Rappelons le principe du négatif :
Le support (papier, verre, métal…) est enduit d’une émulsion sensible à la lumière qui, une fois exposée et développée, noircit selon la quantité de lumière reçue : plus un détail de la scène photographiée est sombre, moins il reflète de lumière, moins il fera noircir l’émulsion, et inversement plus un détail est clair, plus il reflète de lumière et plus il noircira l’émulsion.
On obtient ainsi un cliché où les valeurs de densité sont inversées par rapport à la réalité.

En découle le procédé du portraitiste de rue suivant :
• prise de vue du sujet sur une première feuille de papier sensible,
• développement de cette feuille donnant une image en négatif,
• photographie de ce négatif sur une autre feuille de papier sensible,
• développement de cette seconde feuille donnant un négatif du négatif, c’est-à-dire une image positive.

Pour la prise de vue, la chambre comporte un objectif fixe et un système de mise au point interne.
Ce système de mise au point est constitué de deux rails dans la longueur près du plafond de la chambre auxquels est suspendue une planche coulissante qui supporte le papier et le verre dépoli servant à cadrer et mettre au point. Cette planche est actionnée de l’extérieur par une tirette à l’arrière de la chambre et une trappe à l’arrière permet d’observer la focalisation sur le dépoli.

Les objectifs anciens étant généralement dépourvus d’obturateur, on enlevait puis replaçait le bouchon de l’objectif ou un chapeau noir pour exposer le négatif. La faible sensibilité des émulsions exigeait des temps d’exposition de plusieurs secondes, l’imprécision de l’obturation à la main avait alors peu d’importance.
Par contre cela contraignait le sujet à une immobilité parfaite durant toute la durée de la pose, ce qui explique les airs pincés et la raideur des gens sur les photos d’époque !

La partie labo se compose d’une boite réserve de papier, de deux cuvettes avec le bain révélateur et le bain fixateur. Un œilleton fermable dans le couvercle de la chambre au-dessus de la cuvette de révélateur permet d’observer et contrôler le développement du cliché éclairé latéralement par une fenêtre avec un filtre rouge inactinique, c’est-à-dire laissant passer une lumière qui ne voile pas le papier (l’émulsion n’est sensible qu’au bleu et éventuellement au vert).

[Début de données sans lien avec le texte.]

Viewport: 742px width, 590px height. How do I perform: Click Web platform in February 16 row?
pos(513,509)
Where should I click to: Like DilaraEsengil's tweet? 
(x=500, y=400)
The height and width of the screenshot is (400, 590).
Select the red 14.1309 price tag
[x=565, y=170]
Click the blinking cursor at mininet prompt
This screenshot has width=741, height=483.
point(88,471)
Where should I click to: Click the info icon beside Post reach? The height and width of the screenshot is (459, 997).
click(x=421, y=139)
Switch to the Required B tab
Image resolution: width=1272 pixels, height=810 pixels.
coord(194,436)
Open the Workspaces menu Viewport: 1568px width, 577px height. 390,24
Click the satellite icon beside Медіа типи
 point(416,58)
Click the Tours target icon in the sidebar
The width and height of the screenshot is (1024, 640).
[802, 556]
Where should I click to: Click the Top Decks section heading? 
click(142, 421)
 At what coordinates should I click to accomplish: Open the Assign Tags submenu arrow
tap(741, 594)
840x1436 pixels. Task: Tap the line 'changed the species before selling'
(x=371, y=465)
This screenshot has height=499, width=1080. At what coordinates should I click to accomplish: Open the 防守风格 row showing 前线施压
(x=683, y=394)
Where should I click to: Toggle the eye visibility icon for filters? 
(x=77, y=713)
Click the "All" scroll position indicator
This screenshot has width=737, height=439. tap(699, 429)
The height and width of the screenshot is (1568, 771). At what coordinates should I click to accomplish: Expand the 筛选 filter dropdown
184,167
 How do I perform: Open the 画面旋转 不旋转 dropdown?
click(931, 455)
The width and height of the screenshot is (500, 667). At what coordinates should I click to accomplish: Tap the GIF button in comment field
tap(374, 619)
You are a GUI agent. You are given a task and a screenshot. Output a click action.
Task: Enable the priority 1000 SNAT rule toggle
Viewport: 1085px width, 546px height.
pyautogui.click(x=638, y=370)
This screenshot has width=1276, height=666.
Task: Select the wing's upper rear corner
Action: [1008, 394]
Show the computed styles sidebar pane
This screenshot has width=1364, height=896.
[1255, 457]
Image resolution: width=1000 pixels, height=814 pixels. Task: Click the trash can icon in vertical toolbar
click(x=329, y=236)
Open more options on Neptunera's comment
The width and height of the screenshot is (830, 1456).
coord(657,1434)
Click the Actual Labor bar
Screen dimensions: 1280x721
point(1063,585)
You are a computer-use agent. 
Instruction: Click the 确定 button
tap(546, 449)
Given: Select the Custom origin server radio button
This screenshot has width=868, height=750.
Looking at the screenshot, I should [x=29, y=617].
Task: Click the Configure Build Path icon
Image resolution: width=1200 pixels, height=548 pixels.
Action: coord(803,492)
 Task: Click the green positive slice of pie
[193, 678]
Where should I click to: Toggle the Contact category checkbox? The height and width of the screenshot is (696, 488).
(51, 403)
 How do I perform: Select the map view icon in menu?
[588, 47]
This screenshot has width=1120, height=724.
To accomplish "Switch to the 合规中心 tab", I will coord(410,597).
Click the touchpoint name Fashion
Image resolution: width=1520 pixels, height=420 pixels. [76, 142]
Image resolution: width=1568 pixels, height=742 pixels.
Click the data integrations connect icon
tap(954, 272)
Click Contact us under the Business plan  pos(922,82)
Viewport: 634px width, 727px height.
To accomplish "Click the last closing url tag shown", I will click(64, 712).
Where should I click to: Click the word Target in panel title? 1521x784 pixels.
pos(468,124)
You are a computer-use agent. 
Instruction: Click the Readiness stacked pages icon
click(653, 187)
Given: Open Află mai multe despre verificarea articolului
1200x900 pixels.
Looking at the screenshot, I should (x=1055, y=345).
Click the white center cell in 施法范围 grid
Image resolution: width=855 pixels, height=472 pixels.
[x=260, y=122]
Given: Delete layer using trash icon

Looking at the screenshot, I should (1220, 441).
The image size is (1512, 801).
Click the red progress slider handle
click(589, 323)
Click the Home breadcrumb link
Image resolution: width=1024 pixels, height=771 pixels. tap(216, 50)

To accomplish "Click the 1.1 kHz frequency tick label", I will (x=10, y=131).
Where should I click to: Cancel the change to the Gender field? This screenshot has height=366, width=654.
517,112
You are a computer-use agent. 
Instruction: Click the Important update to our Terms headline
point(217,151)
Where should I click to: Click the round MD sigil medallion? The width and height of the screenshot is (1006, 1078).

La reproduction du négatif se fait à l’aide d’un bras-support escamotable à l’avant de la chambre, permettant de placer le négatif devant l’objectif. La reproduction se fait donc à l’échelle 1:1, les distances négatif-objectif à l’extérieur et objectif-positif à l’intérieur étant chacune égale au double de la longueur focale de l’objectif.

Une fois un cliché révélé et fixé, il suffit de le sortir de la boite et de le rincer par trempage dans un seau d’eau ou n’importe quelle source d’eau courante.

Voici pour l’introduction, elle sera suivie d’un article présentant la chambre-labo que je me suis construite et les solutions que j’ai choisies…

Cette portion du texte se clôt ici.